Look through the listing below for the word "arrow" and copy every line where it occurs.
(Available records begins)
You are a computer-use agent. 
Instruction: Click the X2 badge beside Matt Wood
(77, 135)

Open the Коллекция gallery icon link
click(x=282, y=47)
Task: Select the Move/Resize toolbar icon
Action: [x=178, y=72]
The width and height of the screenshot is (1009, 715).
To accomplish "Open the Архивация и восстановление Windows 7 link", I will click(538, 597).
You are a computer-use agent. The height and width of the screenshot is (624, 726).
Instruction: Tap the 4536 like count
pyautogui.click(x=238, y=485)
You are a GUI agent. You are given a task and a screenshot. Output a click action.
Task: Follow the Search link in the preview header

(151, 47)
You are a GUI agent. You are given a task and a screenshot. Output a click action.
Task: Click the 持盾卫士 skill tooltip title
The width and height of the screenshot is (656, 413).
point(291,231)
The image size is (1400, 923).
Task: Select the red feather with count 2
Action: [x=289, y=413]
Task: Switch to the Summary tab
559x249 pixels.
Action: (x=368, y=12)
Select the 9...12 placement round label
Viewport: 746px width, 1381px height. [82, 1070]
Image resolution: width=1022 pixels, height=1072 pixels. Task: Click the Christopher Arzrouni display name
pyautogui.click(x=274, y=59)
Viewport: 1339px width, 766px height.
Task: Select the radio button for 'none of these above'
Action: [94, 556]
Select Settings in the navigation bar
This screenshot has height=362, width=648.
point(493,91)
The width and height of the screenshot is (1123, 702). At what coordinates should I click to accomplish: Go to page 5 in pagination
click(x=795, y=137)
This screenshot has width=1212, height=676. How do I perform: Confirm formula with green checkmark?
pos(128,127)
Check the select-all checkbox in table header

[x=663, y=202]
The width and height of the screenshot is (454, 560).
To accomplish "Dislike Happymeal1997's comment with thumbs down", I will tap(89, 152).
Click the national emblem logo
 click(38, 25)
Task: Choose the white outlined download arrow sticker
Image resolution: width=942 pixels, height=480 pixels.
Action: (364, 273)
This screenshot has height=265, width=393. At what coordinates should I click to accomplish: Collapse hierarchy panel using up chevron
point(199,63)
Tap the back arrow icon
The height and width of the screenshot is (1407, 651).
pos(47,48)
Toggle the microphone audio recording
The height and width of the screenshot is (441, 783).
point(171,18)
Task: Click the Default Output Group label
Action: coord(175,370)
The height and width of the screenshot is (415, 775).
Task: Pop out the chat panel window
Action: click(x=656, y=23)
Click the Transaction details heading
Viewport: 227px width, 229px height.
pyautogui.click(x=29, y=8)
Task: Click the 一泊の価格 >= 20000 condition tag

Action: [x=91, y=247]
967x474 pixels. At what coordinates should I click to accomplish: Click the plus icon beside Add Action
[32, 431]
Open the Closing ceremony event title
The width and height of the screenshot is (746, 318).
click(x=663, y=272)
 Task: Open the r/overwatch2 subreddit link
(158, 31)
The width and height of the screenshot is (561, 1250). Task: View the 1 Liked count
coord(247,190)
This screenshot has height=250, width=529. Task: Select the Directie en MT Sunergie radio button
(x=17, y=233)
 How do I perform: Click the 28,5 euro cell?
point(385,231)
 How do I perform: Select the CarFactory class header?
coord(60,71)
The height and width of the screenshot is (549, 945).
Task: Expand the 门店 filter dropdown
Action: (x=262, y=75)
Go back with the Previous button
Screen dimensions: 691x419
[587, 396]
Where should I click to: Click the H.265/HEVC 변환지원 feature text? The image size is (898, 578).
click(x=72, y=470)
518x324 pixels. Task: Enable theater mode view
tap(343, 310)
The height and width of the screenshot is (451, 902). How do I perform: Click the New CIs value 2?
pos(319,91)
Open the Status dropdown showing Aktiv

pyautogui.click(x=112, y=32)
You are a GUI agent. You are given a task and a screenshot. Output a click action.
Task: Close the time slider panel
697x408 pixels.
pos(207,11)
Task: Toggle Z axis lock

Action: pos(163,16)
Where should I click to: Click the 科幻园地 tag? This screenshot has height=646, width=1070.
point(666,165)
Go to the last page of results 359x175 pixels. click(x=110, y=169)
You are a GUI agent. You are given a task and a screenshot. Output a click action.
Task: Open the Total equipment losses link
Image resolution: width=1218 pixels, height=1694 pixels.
(Available records ends)
_Solution for this task:_
Task: Choose the white outlined download arrow sticker
Tap the back arrow icon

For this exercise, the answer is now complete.